----- Fragmento del documento

El Santo Padre,
continuando su nuevo ciclo de catequesis sobre los Mandamientos ha centrado
esta vez su atención sobre el tema: “El amor de Dios precede la ley y le da
significado” (pasaje bíblico: Deuteronomio 4, 32-35).
Queridos hermanos y
hermanas, ¡buenos días!
Esta audiencia será
como la del miércoles pasado. En el Aula Pablo VI hay tantos enfermos para que estén mejor, para que estuvieran más
cómodos. Pero seguirán la audiencia con la pantalla gigante y también ellos con
nosotros; es decir no hay dos audiencias. Hay una sola. Saludemos a los
enfermos del Aula Pablo VI. Y sigamos hablando de los mandamientos que, como
dijimos, más que mandamientos son las palabras de Dios a su pueblo para que
camine bien: palabras amorosas de un Padre.
Las diez Palabras
empiezan así: “Yo soy el Señor, tu Dios, que te he sacado del país de Egipto,
de la casa de servidumbre” (Ex 20: 2). Este comienzo sonaría extraño con las
leyes verdaderas y propias que siguen. Pero no es así.
¿Por qué esta
proclamación que Dios hace de sí mismo y de la liberación? Porque se llega al
Monte Sinaí después de atravesar el Mar Rojo: el Dios de Israel primero salva,
luego pide confianza. [1] Es decir: el Decálogo comienza con la generosidad de
Dios. Dios no pide nunca sin haber dado antes. Nunca. Primero salva, después
da, luego pide. Así es nuestro Padre, Dios bueno.
Y entendemos la
importancia de la primera declaración: “Yo soy el Señor tu Dios”. Hay un
posesivo, hay una relación, una pertenencia mutua. Dios no es un extraño: es tu
Dios. [2] Esto ilumina todo el Decálogo y también revela el secreto de la
acción cristiana, porque es la misma actitud de Jesús que dice: “Como el Padre
me amó, yo también os he amado a vosotros” (Jn 15, 9). Cristo es el amado del
Padre y nos ama con ese amor. Él no comienza desde sí mismo, sino desde el
Padre. A menudo nuestras obras fracasan porque partimos de nosotros mismos y no
de la gratitud. Y quién empieza por sí mismo: ¿Dónde llega? ¡Llega a sí mismo!
Es incapaz de hacer camino, vuelve a sí mismo. Es precisamente esa actitud
egoísta que la gente bromeando dice: “Esa persona es yo, mí, me, conmigo”. Sale
de sí mismo y vuelve a sí mismo.

----------
----- Extracto de datos

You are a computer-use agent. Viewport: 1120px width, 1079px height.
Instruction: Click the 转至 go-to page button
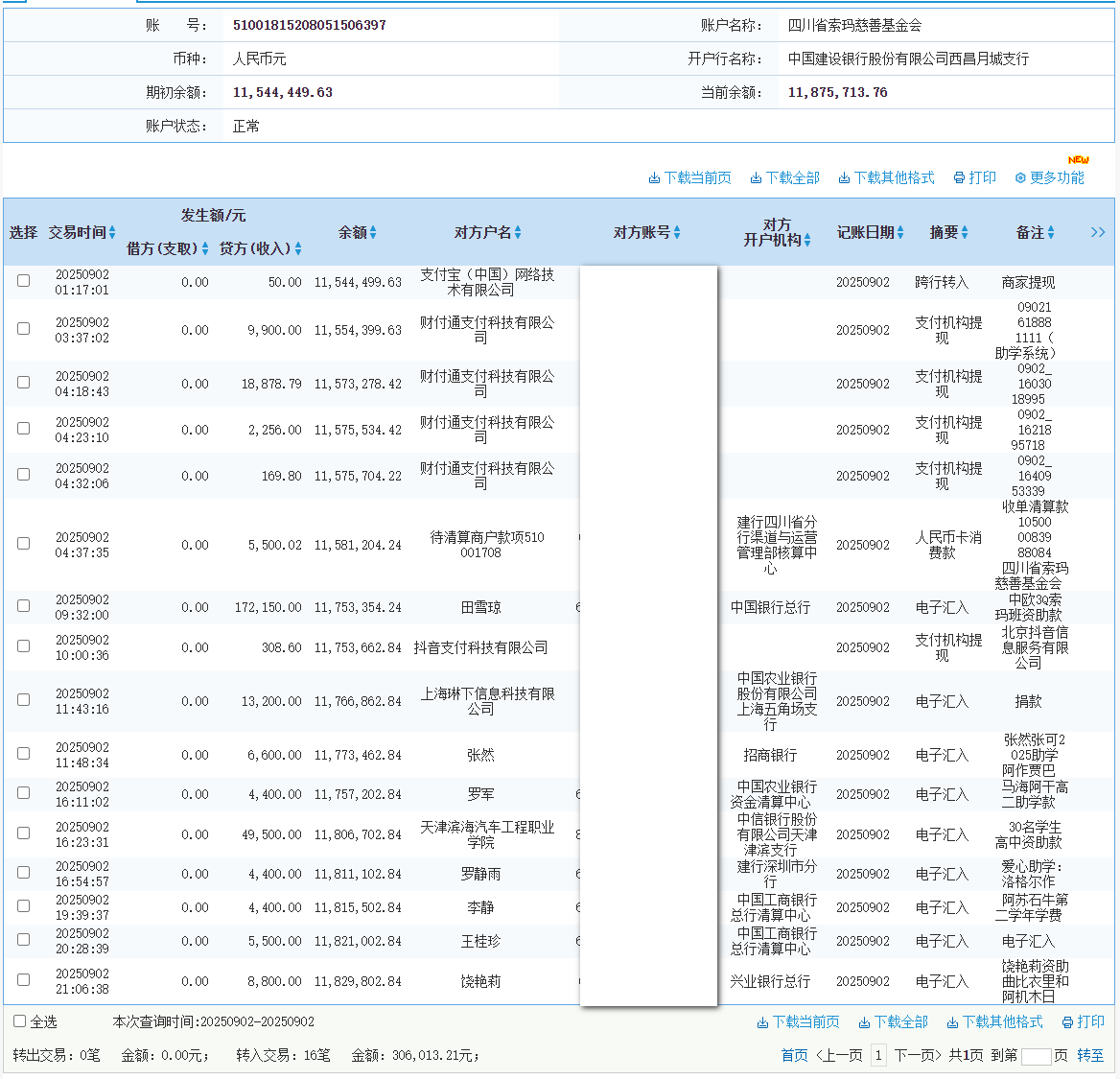tap(1090, 1055)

----------

Tarea indicada » Transcriba de la catequesis todo el texto comprendido desde "Queridos hermanos y" hasta "de un Padre.", sin cambiar ni una palabra.

Respuesta correcta »
Queridos hermanos y
hermanas, ¡buenos días!
Esta audiencia será
como la del miércoles pasado. En el Aula Pablo VI hay tantos enfermos para que estén mejor, para que estuvieran más
cómodos. Pero seguirán la audiencia con la pantalla gigante y también ellos con
nosotros; es decir no hay dos audiencias. Hay una sola. Saludemos a los
enfermos del Aula Pablo VI. Y sigamos hablando de los mandamientos que, como
dijimos, más que mandamientos son las palabras de Dios a su pueblo para que
camine bien: palabras amorosas de un Padre.